Aprendendo a usar a língua - I


Acompanhando o nicho onde mais leio na internet, os bons blog têm falado a respeito do novo acordo ortográfico. Diferentemente daqueles que têm postado e-books, dado Ctrl+C>Ctrl+V no Globo.com, tenho visto análises bem humoradas, ácidas, despretensiosas. Não liguei muito para isso. Embora seja meu instrumento de trabalho, há tempo hábil para colocar em prática ainda. No blog, aboli o trema, o acento nas vogais dobradas e só.

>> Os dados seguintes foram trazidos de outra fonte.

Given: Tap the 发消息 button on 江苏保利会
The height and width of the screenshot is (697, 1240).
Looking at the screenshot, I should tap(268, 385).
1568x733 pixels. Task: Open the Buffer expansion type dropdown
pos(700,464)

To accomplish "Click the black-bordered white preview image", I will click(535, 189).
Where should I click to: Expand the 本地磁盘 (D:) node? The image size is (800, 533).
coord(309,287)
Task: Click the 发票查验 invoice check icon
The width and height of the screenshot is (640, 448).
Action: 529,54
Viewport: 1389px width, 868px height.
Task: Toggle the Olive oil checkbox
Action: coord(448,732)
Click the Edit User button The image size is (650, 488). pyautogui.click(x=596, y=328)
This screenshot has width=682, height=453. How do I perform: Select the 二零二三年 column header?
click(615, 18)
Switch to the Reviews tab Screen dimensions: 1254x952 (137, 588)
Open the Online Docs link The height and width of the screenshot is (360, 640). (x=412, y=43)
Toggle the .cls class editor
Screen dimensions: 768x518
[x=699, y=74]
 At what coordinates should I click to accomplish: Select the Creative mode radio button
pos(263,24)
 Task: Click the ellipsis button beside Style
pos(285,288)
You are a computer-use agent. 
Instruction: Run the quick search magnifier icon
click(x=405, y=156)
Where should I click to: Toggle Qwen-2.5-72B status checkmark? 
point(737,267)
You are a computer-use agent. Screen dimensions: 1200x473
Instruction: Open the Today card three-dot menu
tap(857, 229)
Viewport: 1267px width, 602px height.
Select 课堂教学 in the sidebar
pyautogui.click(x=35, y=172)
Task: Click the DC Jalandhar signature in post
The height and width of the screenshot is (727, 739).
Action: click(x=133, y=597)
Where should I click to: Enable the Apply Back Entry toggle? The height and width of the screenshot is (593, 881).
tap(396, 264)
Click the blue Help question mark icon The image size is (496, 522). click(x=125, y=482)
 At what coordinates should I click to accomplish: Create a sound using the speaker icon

No entanto, tenho sido cobrado por alguns ex-alunos a escrever algo sobre e passo a fazer isso aqui.
A pergunta recorrente é: “Onde teremos as reais mudanças?”.

Comecemos pelo que considero mais difícil.

O hífen desaparece dos vocábulos formados por prefixos terminados em vogal ligados a outra palavra iniciada também com vogal.
Ex.: Autoescola, contraindicação, infraestrutura, semiárido.

O que chama a atenção é que a regra não funciona quando a segunda palavra for iniciada por H:
Ex.: anti-histamínico, pré-história.

Aqui, o que causará bastante estranheza é o uso de consoante dobrada quando o prefixo termina em vogal e a segunda palavra começa com R ou S.
Ex.: antessala, antirrugas, extrasseco, antissocial, ultrarreligioso, contrarregra.

Considero um retrocesso no caso do aparecimento do hífen se o fim do prefixo e o início da segunda parte da palavra tiverem a mesma vogal. Excessão aqui apenas quando o prefixo é “co-“:
Ex.: anti-inflamatório, arqui-inimigo, micro-ondas, micro-ônibus, cooperar, cooptar.

É isso, no próximo post sobre o assunto trataremos dos casos de hífen com alguns prefixos e algumas excessões. Até lá.